-- TASK INSTRUCTIONS --
Rewrite the rows starting at "You are a GUI" and ending at "Action: [x=86, y=34]", putting "screen capture" in place of "screenshot" and leaving everything else unchanged.

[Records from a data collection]

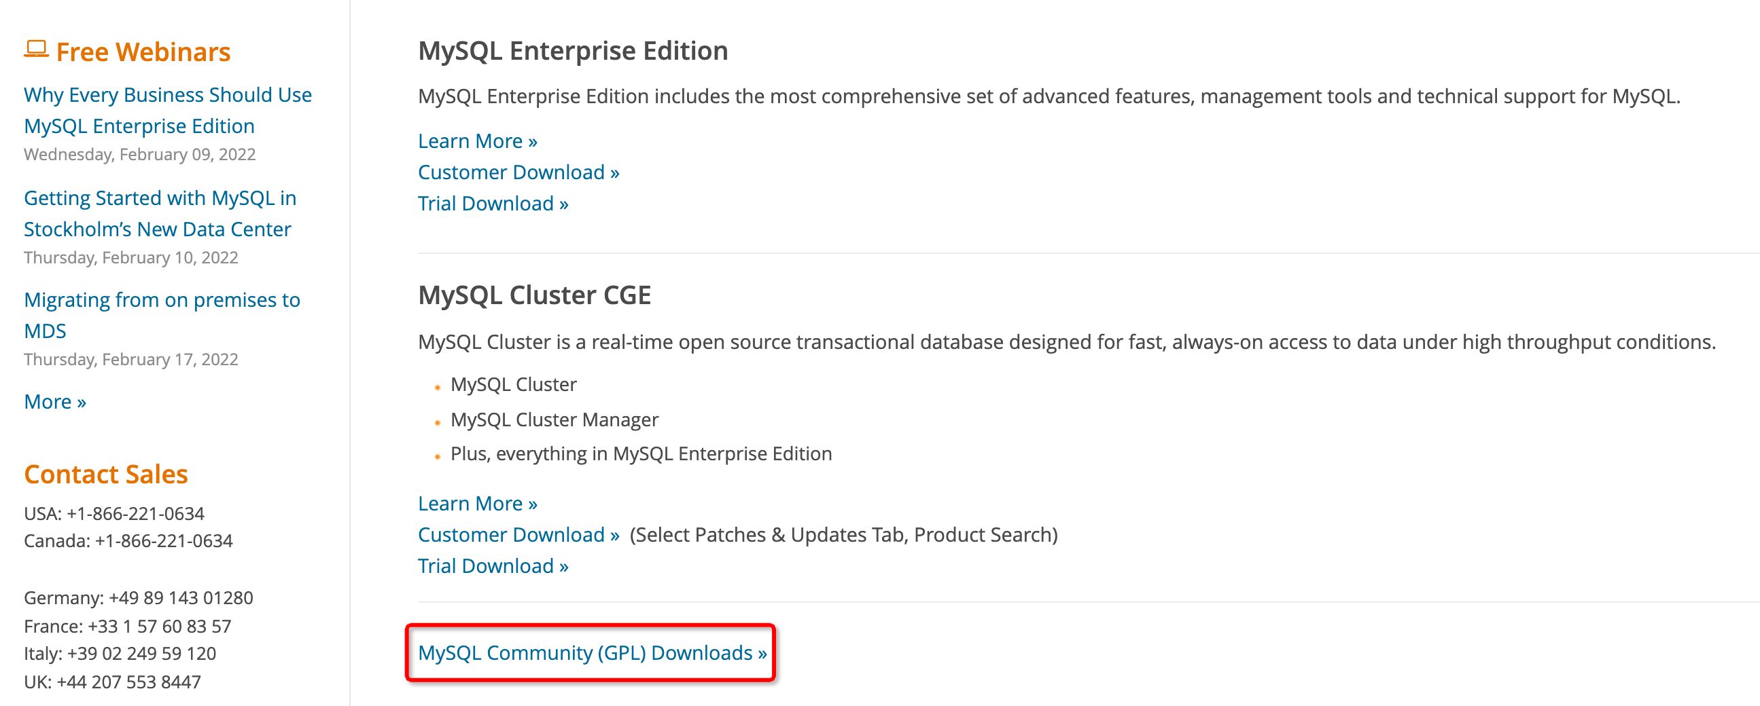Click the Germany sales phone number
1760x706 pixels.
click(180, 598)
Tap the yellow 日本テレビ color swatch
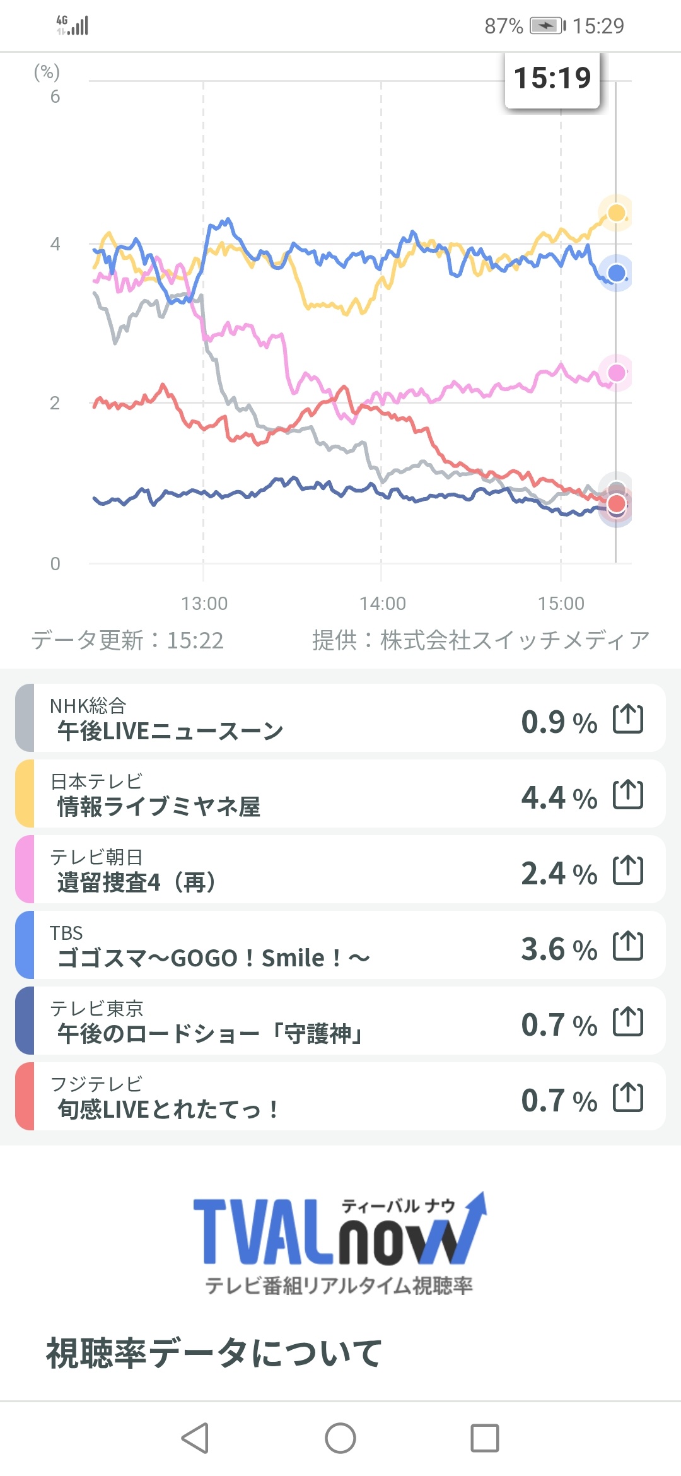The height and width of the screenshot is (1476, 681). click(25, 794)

...

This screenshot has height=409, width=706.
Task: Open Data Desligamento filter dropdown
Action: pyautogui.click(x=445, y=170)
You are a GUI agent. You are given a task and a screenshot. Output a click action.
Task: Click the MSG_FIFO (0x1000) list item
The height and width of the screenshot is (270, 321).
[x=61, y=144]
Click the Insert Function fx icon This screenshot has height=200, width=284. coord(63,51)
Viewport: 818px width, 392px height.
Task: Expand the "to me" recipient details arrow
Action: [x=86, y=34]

-- RESULT FOR THIS EXERCISE --
You are a GUI agent. You are given a task and a screen capture. Output a click action.
Task: Click the MSG_FIFO (0x1000) list item
The height and width of the screen capture is (270, 321).
[x=61, y=144]
Click the Insert Function fx icon This screen capture has height=200, width=284. coord(63,51)
Viewport: 818px width, 392px height.
Task: Expand the "to me" recipient details arrow
Action: [x=86, y=34]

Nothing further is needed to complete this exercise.